▸ WHAT YOU HAVE TO DO
Repeat exactly the lines below that lie between the line with "The width and height of the screenshot is (409, 514)." and the line with "Image resolution: width=574", counting both of those lines as part of the answer.

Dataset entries
★ ★ ★ ★

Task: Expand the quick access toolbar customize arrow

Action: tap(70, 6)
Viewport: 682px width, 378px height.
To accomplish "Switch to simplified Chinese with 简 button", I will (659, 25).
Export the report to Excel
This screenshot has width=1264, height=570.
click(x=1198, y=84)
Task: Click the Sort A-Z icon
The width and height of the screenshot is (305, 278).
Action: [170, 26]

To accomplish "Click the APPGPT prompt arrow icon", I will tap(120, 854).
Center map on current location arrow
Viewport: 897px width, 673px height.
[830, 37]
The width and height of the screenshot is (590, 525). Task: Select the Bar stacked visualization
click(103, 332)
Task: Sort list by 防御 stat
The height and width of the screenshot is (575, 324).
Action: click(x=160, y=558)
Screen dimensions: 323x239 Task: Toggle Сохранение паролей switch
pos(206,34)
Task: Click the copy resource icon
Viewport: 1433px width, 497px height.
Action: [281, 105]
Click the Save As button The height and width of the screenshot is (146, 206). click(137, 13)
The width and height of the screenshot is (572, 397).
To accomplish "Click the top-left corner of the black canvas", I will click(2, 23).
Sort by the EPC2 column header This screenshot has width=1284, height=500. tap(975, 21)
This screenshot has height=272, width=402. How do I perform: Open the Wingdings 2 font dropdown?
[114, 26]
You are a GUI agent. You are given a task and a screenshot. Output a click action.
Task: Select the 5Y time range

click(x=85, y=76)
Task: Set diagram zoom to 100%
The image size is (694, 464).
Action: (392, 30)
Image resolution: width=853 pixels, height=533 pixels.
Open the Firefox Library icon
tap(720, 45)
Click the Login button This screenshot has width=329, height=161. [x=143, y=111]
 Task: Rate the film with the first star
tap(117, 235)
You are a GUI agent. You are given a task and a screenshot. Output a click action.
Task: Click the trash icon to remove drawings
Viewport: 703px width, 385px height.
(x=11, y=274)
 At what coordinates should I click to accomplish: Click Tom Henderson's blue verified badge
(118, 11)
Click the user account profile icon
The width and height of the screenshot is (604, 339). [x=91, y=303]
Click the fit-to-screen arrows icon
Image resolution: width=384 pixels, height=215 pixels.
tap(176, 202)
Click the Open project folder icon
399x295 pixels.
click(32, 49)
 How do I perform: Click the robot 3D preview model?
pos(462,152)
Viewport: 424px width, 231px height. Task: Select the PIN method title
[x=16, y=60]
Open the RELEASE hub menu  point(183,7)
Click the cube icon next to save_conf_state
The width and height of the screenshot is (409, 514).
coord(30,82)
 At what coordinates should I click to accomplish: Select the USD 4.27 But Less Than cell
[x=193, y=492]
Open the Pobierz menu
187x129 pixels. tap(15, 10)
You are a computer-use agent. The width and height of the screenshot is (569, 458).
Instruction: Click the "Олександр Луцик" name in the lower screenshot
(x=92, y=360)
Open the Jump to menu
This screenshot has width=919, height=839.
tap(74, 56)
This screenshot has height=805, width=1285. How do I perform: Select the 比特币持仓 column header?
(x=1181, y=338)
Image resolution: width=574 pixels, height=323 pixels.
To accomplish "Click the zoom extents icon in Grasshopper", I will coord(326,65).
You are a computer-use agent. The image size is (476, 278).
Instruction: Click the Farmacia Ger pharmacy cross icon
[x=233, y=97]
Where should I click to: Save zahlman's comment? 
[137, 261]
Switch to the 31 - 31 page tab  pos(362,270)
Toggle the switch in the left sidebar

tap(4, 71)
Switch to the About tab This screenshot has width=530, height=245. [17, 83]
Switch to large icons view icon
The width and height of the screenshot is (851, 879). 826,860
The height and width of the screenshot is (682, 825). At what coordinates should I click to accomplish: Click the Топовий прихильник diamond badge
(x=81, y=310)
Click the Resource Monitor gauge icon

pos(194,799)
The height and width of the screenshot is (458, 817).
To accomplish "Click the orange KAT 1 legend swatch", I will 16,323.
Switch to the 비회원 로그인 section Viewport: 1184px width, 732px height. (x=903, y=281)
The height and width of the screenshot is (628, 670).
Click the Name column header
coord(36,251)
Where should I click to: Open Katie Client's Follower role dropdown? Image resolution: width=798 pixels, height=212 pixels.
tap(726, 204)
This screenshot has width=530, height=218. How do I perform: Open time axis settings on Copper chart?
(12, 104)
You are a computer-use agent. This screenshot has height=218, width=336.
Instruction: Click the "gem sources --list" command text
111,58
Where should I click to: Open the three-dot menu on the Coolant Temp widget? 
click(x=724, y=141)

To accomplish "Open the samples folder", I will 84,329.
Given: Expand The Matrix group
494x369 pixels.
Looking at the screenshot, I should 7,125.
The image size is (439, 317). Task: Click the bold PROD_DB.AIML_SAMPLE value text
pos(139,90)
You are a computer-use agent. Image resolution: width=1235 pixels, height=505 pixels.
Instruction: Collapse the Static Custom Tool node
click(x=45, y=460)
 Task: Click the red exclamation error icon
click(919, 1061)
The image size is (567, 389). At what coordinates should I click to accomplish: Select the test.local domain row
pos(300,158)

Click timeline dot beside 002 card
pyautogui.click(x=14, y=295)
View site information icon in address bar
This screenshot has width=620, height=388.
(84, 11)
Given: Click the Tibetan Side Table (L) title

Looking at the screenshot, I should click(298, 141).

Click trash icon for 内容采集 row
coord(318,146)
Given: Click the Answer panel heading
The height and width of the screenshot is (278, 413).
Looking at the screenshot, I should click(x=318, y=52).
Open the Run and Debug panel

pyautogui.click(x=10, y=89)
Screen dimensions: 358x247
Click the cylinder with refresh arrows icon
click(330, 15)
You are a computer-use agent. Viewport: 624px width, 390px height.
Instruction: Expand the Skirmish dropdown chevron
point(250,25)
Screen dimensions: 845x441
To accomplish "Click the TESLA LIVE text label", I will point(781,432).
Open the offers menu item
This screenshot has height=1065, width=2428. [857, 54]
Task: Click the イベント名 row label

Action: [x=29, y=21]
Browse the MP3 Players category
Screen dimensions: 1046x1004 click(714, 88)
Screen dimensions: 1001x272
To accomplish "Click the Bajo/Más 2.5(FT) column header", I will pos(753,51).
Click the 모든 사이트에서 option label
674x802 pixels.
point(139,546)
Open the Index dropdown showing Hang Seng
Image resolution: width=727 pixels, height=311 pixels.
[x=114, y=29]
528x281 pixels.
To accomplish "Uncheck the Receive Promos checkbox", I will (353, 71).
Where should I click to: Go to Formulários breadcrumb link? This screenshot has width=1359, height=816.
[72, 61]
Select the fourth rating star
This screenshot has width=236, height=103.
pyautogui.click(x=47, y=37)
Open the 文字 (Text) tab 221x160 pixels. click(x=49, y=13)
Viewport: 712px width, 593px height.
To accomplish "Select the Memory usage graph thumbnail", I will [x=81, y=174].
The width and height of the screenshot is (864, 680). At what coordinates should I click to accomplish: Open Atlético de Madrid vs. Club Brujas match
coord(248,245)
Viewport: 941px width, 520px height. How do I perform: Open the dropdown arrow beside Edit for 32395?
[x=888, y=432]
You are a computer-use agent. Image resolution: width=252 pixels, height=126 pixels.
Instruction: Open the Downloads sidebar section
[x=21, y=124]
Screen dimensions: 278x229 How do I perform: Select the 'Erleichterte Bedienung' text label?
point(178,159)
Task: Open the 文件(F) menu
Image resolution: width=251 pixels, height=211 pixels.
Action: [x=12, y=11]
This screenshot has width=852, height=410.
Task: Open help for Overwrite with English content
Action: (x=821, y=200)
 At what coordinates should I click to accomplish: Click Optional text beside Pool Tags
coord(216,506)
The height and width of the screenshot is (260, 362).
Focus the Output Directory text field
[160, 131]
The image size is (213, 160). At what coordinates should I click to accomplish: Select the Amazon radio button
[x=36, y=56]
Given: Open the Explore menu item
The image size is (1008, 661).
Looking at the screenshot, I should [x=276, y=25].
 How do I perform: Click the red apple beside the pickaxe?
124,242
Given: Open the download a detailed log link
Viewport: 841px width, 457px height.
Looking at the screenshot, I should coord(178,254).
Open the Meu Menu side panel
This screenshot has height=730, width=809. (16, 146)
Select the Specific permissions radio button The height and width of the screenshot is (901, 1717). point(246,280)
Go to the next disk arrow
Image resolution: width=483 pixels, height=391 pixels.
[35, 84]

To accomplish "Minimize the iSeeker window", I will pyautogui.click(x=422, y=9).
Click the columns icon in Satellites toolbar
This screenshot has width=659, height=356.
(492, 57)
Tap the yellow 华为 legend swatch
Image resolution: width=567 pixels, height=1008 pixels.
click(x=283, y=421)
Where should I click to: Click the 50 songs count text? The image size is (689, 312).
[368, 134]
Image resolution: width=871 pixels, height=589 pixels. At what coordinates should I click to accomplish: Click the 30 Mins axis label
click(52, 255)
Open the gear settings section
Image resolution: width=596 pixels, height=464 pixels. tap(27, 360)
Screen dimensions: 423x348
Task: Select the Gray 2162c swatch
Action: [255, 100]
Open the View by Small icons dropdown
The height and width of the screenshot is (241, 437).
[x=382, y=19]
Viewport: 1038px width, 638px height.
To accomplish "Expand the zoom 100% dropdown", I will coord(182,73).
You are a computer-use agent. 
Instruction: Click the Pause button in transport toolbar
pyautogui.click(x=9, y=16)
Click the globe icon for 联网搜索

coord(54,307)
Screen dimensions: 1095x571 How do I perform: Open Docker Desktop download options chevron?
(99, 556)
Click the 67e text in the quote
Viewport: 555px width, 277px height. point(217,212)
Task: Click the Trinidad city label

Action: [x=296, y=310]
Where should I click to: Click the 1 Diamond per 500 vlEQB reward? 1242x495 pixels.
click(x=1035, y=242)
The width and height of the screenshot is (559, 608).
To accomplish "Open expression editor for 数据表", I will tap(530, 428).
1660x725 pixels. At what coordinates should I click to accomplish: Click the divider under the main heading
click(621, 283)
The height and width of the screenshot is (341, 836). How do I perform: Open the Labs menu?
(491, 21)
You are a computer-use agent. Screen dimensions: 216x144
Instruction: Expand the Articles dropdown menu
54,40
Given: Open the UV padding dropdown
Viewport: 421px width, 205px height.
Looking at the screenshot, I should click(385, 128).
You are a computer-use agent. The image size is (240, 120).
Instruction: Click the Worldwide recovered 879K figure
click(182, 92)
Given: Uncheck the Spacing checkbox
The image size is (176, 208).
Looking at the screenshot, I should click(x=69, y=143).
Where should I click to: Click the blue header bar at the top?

★ ★ ★ ★

▸ RESULT OF THE TASK
The width and height of the screenshot is (409, 514).
coord(30,82)
 At what coordinates should I click to accomplish: Select the USD 4.27 But Less Than cell
[x=193, y=492]
Open the Pobierz menu
187x129 pixels. tap(15, 10)
You are a computer-use agent. The width and height of the screenshot is (569, 458).
Instruction: Click the "Олександр Луцик" name in the lower screenshot
(x=92, y=360)
Open the Jump to menu
This screenshot has width=919, height=839.
tap(74, 56)
This screenshot has height=805, width=1285. How do I perform: Select the 比特币持仓 column header?
(x=1181, y=338)
Image resolution: width=574 pixels, height=323 pixels.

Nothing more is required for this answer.